*** Opening EXCERPTED RECORDS ***

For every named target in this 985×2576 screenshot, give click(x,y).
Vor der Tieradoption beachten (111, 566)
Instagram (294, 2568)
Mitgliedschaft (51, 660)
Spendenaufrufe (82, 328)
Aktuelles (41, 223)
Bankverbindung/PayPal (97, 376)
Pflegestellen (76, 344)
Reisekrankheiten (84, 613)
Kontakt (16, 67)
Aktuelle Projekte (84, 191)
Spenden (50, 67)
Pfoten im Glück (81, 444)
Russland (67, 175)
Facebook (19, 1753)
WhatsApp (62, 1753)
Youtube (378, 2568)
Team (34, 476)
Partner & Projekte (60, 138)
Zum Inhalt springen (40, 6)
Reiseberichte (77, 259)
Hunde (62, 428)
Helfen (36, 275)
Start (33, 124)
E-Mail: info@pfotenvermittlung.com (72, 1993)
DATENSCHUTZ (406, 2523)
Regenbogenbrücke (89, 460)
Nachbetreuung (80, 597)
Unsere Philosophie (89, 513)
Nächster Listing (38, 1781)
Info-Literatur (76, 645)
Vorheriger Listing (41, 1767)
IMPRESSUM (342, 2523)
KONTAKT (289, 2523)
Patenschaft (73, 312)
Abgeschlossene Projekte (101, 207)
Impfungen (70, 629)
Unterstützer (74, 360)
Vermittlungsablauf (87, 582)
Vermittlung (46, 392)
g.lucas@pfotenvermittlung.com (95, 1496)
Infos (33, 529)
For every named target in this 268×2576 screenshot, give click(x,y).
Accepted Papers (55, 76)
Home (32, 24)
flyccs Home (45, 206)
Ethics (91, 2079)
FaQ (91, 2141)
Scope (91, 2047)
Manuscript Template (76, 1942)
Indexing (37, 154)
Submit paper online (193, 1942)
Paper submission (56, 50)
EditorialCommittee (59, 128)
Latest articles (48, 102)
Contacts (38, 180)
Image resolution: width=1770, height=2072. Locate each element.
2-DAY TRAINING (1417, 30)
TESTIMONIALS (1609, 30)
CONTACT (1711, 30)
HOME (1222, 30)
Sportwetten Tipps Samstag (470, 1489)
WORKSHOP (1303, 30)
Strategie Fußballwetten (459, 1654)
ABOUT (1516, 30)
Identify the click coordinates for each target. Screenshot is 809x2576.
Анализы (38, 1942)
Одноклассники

*** Closing EXCERPTED RECORDS ***

* WHAT IS NEEDED: Please print the lines from the one containing "Strategie Fußballwetten (459, 1654)" through the last line of the material, exactly, and leave out all other lines.

* WRITTEN ANSWER:
Strategie Fußballwetten (459, 1654)
ABOUT (1516, 30)
Identify the click coordinates for each target. Screenshot is 809x2576.
Анализы (38, 1942)
Одноклассники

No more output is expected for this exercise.